Please help! CEPH pool stuck at "undersized+degraded+remapped+backfill_toofull+peered"

proxwolfe

Active Member
Jun 20, 2020
448
38
33
49
Backstory:

I have a three node CEPH cluster with 3 disks (one per node). Somehow (to be investigated) two OSDs went down. The third one started backfilling. As the whole cluster became unresponsive, I started checking what the cause might be and found the pool in this state. Since the two OSDs couldn't be restarted, I destroyed them and recreated them. The pool started rebalancing but stopped short of being whole again (at 99.xy%). 4 PGs are "undersized+degraded+remapped+backfill_toofull+peered". I thought that was because, of the three disks, two had reached their limits (at slightly under 90%) while the third one remained over its limit (at 93%) where it had got to backfilling when the other two were down and out.


So, I thought: overall too much data in the pool. Trying to delete some experimental VMs did not change the result (surprisingly).
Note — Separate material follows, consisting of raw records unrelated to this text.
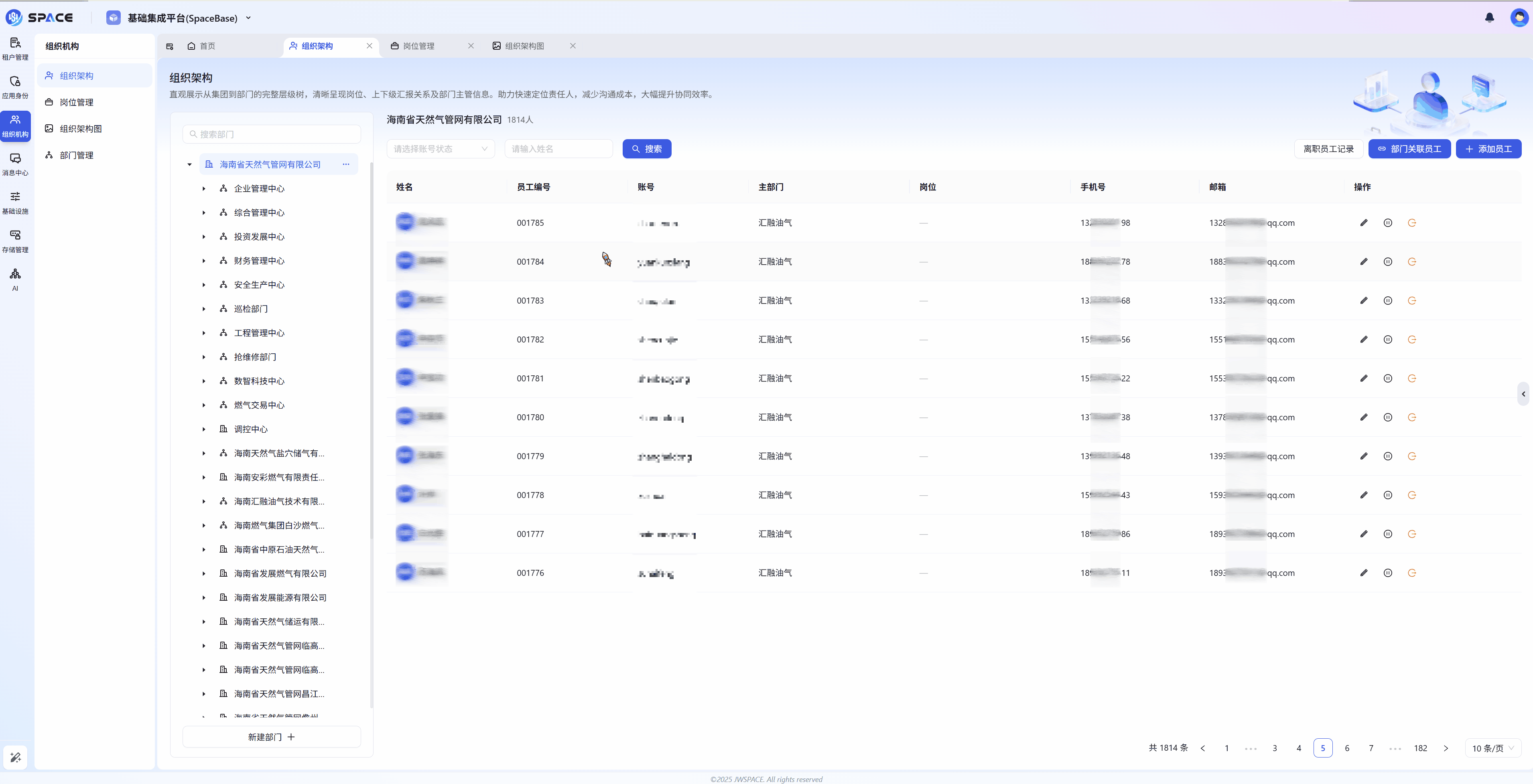Click the 搜索部门 search field
Viewport: 1533px width, 784px height.
tap(272, 134)
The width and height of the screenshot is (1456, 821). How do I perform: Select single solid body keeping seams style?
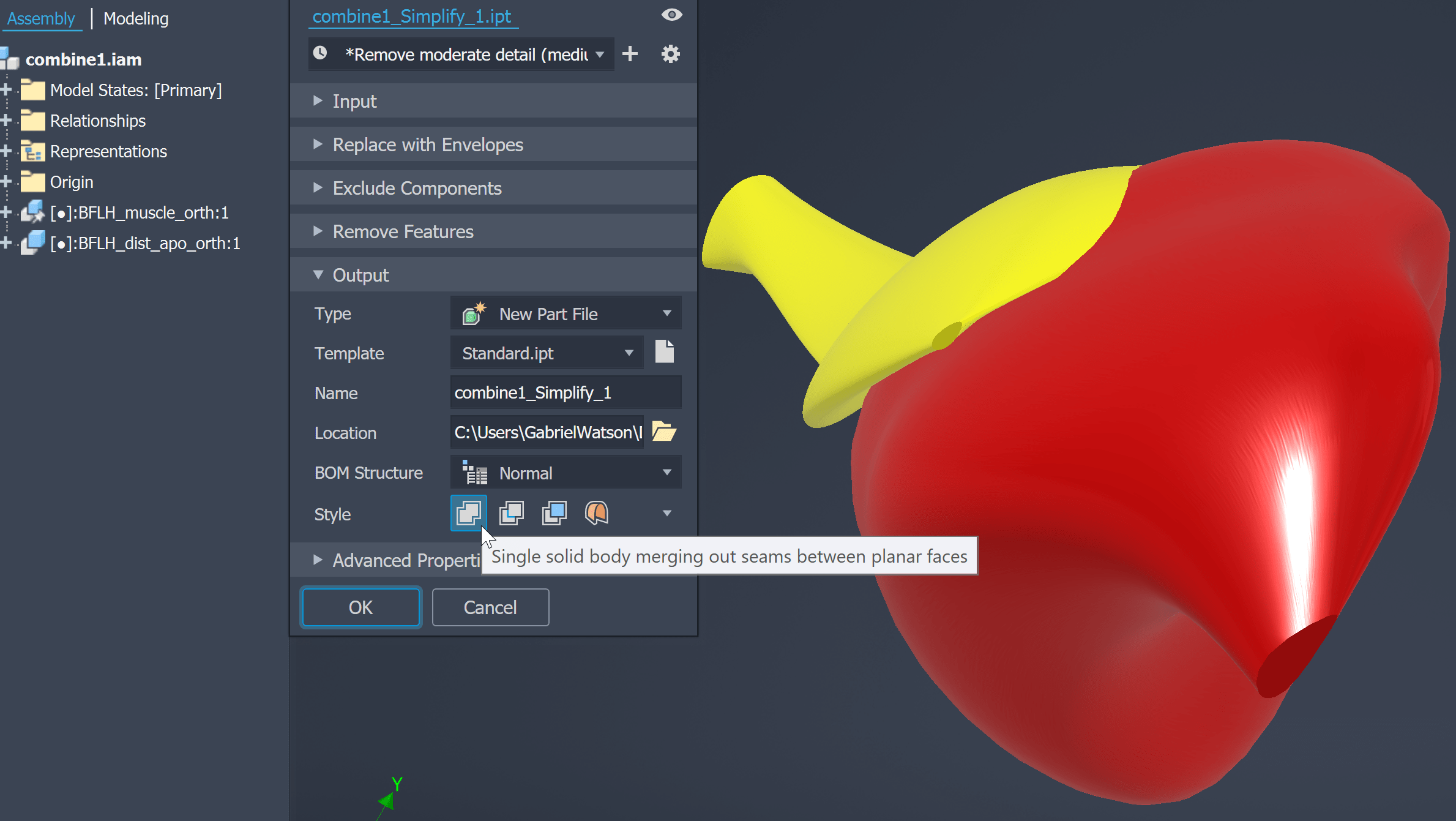pyautogui.click(x=511, y=514)
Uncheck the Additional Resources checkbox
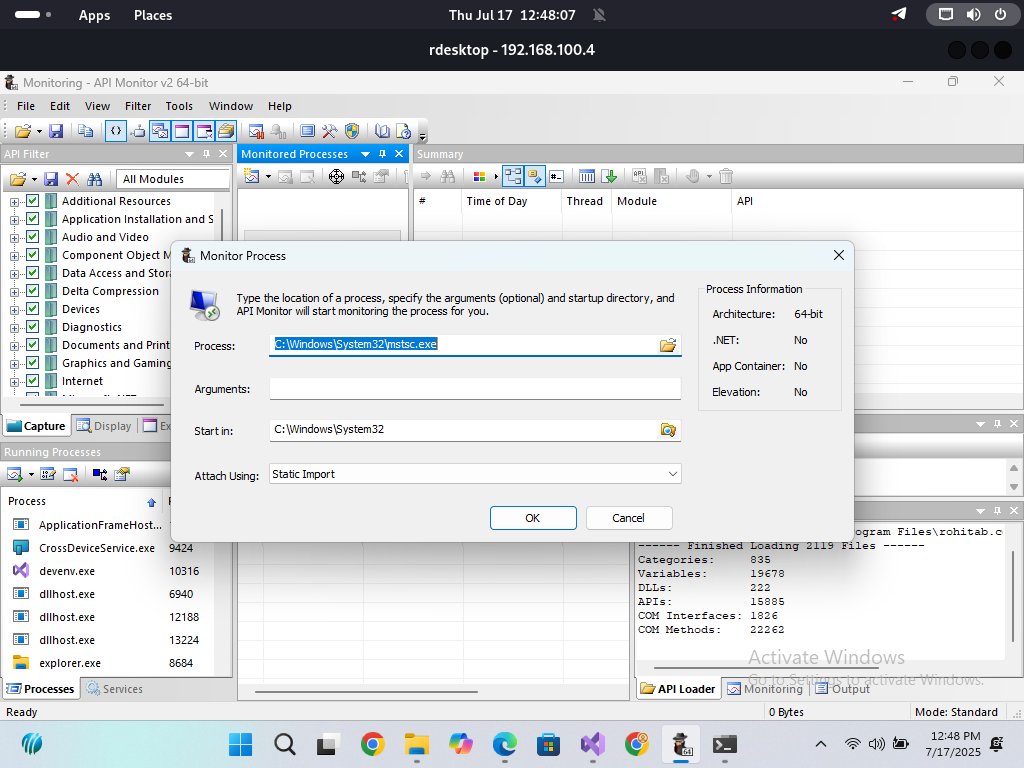Screen dimensions: 1024x768 click(33, 201)
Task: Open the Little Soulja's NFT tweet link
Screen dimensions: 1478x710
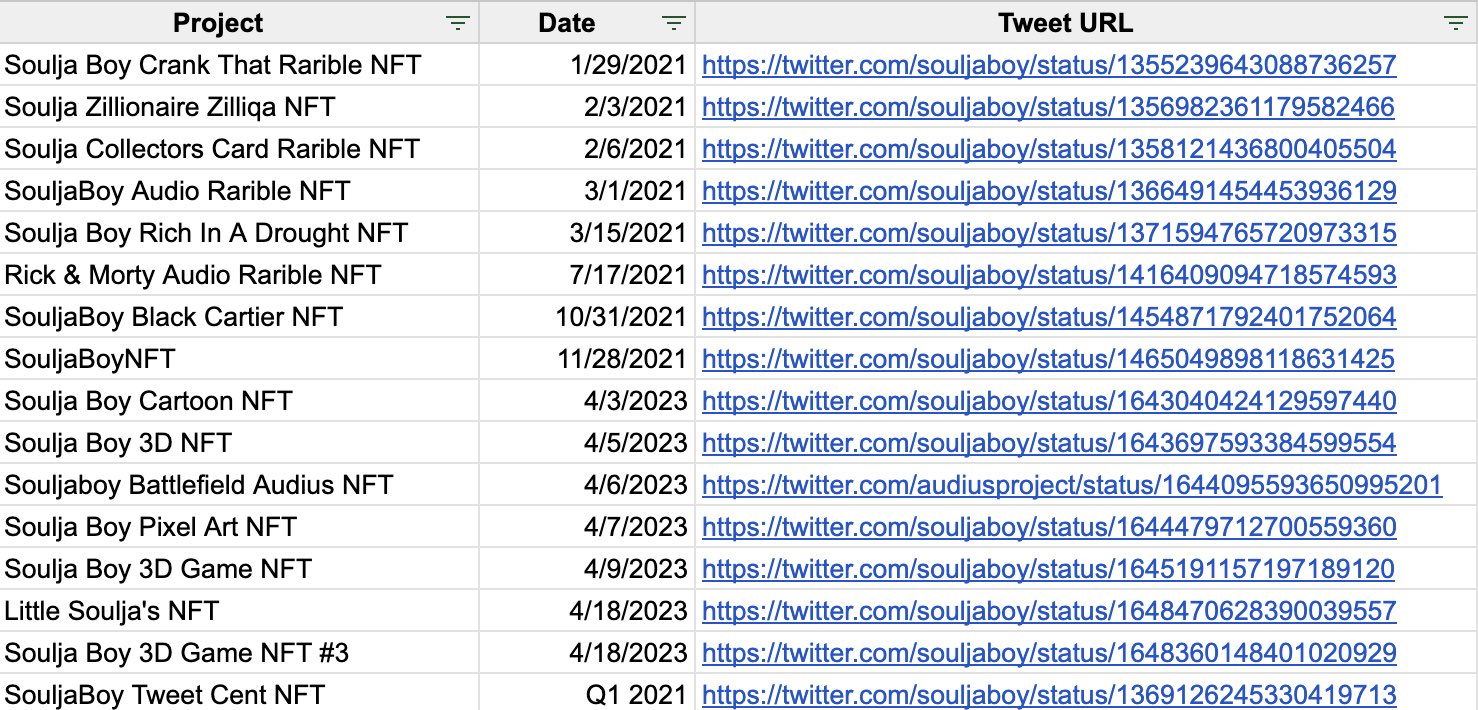Action: [1049, 611]
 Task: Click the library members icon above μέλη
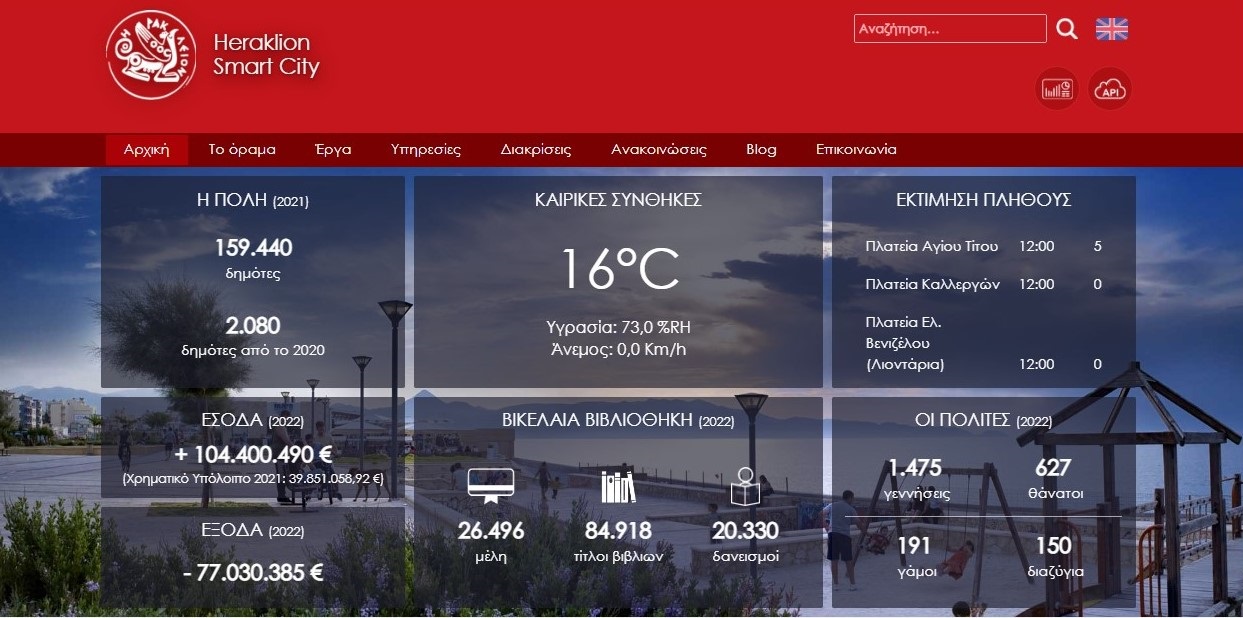click(490, 486)
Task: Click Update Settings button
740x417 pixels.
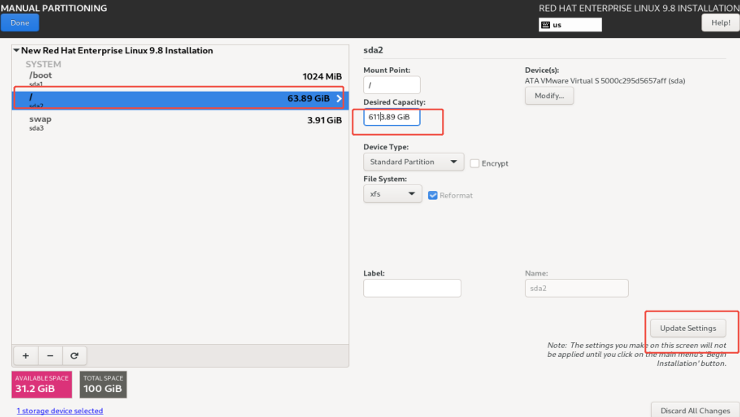Action: pos(688,328)
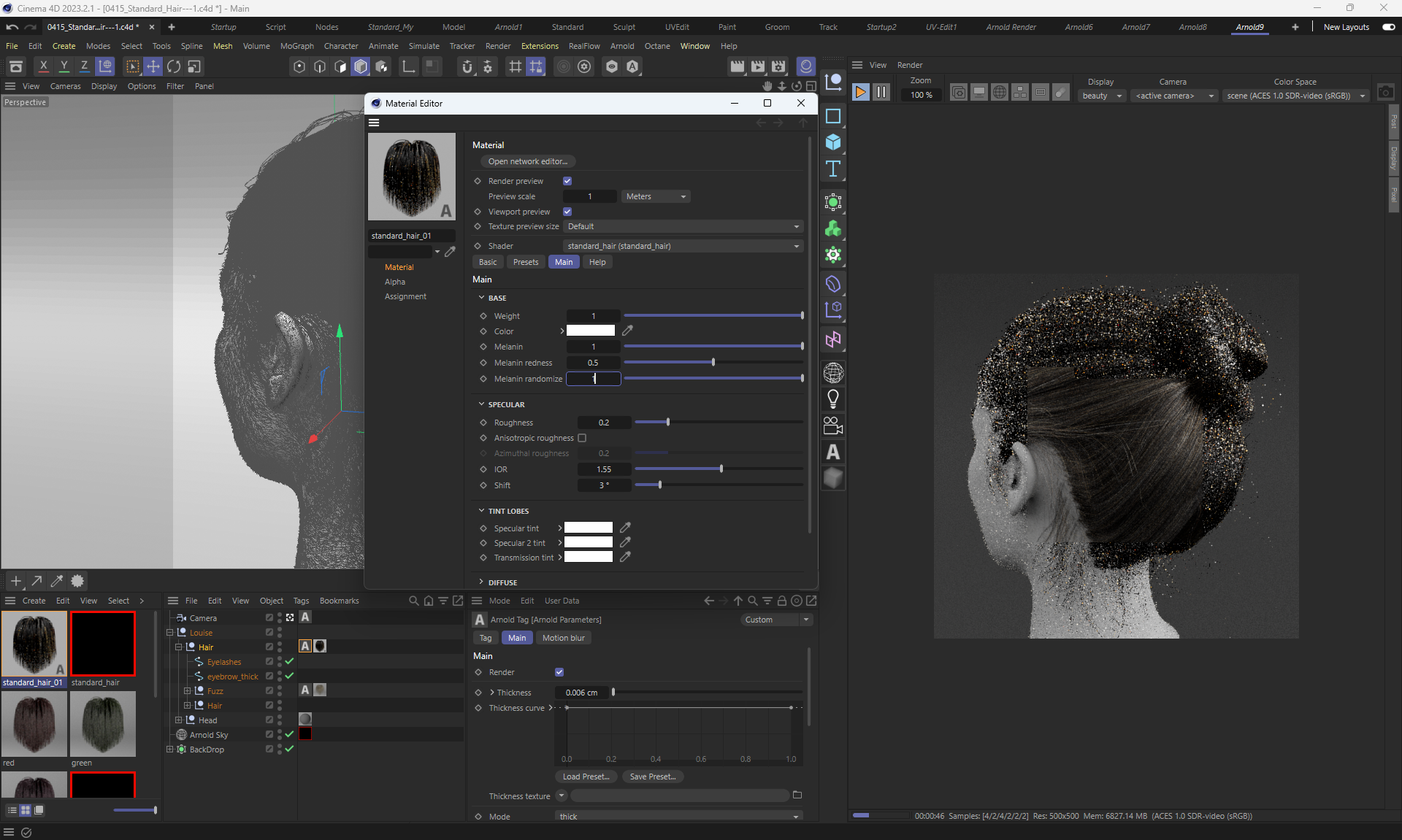Select the Text spline tool icon
Screen dimensions: 1402x840
[x=832, y=169]
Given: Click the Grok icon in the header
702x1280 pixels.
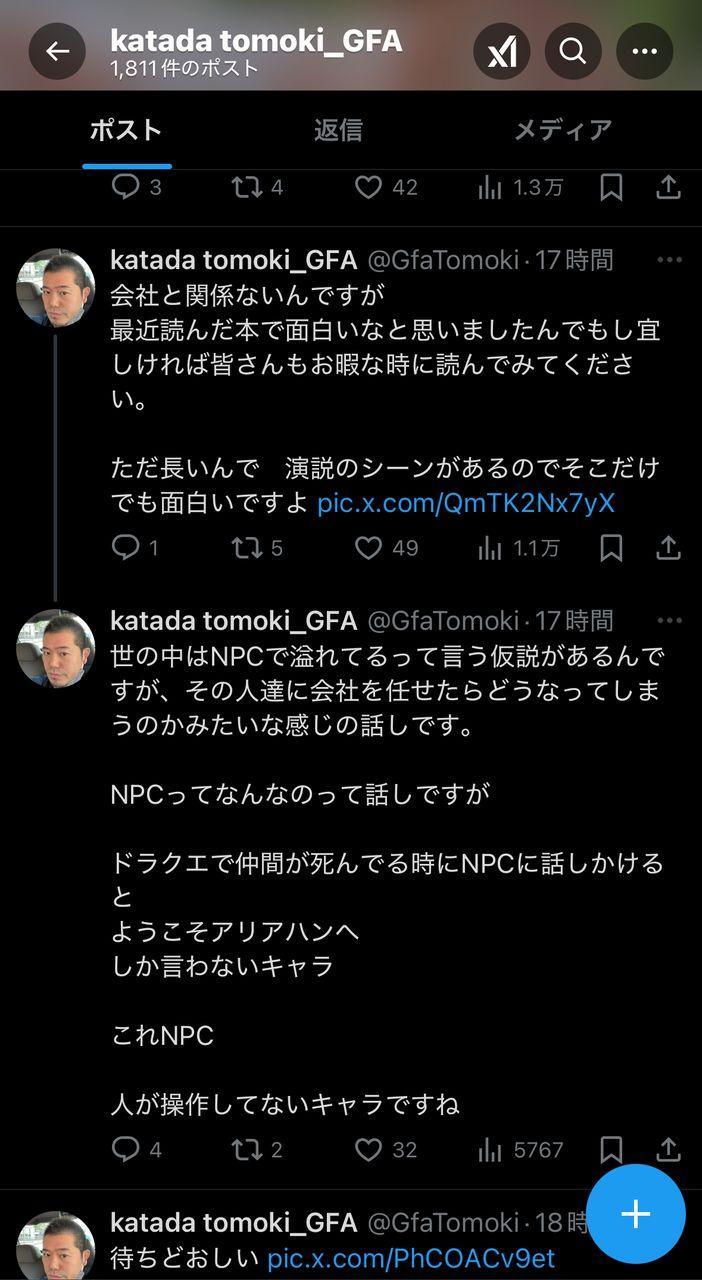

Neither did scrubbing.

Then I had, what I thought, was a stroke of genius: Add another disk on the node where the overly full OSD sits, reweight that one down and watch the data rebalance between the two, bringing the utilization rate of the old one down below its critical threshold.

Well, the rebalancing happened: While the other almost full OSDs didn't change (as planned), the overly full OSD went down to 72% (and the new OSD went up to almost 90 - it is smaller than the other three).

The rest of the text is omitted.